By Andrew Czyzewski, medwireNews Reporter
For patients with urothelial carcinoma of the bladder (UCB) who are undergoing radical cystectomy (RC), the measurement of preoperative comorbidity indices can improve prognostication in terms of cancer-independent mortality (CIM), study results show.
The Adult Comorbidity Evaluation-27 (ACE27) and American Society of Anesthesiologists (ASA) score together with dichotomized age emerged as the best prognostic model and according to the researchers "must be integrated in the preoperative setting for patients undergoing RC."
"Comorbidity offers a way to stratify UCB patients beyond known risk factors, such as age and tumor-associated characteristics," Hans-Martin Fritsche (University of Regensburg, Germany) and colleagues comment in European Urology.
In the current study, they assessed which of the well-established and evaluated comorbidity and performance status indices best predicts the survival outcome of patients undergoing RC for UCB - namely, ASA score; ACE27; Eastern Cooperative Oncology Group (ECOG) performance status; Charlson Comorbidity Index (CCI); and Age-Adjusted Charlson Comorbidity Index (ACCI).
For this they performed a retrospective multicenter study among 555 unselected consecutive patients who underwent RC for UCB from 2000 to 2010.
Fritsche and colleagues report that in multivariable Cox regression analyses none of the comorbidity indices examined were significant predictors for cancer-specific mortality (CSM). By contrast, each of the assessed comorbidity indices was a significant predictor for CIM.
To create a clinically valuable tool, they devised a weighted prognostic model containing the clinical variables of age (dichotomized at 75 years), gender, clinical tumor stage, and body mass index (BMI).

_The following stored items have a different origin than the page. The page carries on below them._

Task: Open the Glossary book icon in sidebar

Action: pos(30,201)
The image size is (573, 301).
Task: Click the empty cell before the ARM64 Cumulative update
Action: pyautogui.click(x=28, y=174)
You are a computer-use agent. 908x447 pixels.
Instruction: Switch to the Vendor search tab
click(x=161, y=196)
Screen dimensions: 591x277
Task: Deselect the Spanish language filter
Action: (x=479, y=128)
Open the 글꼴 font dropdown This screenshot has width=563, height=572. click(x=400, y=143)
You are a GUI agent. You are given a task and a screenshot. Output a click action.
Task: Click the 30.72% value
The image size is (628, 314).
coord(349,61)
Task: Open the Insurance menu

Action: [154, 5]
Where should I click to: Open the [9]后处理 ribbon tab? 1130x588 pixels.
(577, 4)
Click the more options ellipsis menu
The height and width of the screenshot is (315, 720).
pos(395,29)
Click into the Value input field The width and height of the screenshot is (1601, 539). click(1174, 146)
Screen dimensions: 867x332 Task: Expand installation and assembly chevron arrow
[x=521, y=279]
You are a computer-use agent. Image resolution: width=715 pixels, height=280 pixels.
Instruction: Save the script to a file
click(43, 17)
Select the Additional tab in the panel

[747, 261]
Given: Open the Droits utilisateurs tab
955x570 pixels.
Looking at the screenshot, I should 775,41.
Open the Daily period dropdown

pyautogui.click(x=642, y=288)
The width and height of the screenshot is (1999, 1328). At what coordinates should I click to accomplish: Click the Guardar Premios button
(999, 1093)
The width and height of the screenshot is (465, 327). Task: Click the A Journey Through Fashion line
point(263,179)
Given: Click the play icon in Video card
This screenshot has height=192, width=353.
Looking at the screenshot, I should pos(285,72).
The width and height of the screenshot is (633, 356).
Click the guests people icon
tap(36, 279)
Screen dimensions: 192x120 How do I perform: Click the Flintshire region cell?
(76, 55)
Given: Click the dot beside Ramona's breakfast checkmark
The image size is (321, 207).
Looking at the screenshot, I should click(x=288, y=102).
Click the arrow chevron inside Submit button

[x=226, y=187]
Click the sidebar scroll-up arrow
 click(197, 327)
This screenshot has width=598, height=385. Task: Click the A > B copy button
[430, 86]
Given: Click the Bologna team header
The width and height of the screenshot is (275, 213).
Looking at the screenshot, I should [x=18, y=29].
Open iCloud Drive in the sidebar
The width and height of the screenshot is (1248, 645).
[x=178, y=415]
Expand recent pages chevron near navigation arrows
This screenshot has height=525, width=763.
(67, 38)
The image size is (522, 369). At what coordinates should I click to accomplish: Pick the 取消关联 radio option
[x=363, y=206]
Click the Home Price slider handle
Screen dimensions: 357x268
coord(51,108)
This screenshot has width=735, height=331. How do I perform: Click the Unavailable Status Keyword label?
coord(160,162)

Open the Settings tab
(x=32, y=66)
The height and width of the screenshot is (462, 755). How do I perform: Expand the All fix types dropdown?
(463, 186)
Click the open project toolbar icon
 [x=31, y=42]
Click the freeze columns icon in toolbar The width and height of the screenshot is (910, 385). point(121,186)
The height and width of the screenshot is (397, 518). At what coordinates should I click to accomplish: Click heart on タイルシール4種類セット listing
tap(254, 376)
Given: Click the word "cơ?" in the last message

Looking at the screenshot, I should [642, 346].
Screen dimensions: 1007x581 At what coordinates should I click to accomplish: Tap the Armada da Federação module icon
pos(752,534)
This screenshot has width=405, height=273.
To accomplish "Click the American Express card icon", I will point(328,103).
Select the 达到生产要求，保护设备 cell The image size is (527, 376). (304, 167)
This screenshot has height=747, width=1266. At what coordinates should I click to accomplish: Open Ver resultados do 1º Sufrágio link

When adding the new variable, ASA/ACE27, to the basic model the predictive accuracy was increased by 3.2%.
Three risk groups were stratified based on the two weighted variables of age (cutoff 75 years), and ASA (1-2 vs 3-4) plus ACE27 (0-1 vs 2).
The low-risk group (n=275) was defined as those aged 75 years or younger with neither ASA 3-4 nor ACE27 2-3 and served as the reference. The intermediate-risk group (n=210) were either older than 75 years or had an ASA score of 3-4 and ACE27 2-3, and were more than threefold more likely to die than the reference group.
The high-risk group (n=70) were older than 75 years and had an ASA score of 3-4 and ACE27 2-3. Patients in this group exhibited a CIM risk almost seven times greater than patients in the low-risk group.
"Future investigations and studies are required to determine the optimal therapeutic options for patients with higher comorbidity and/or decreased physical status," the researchers conclude.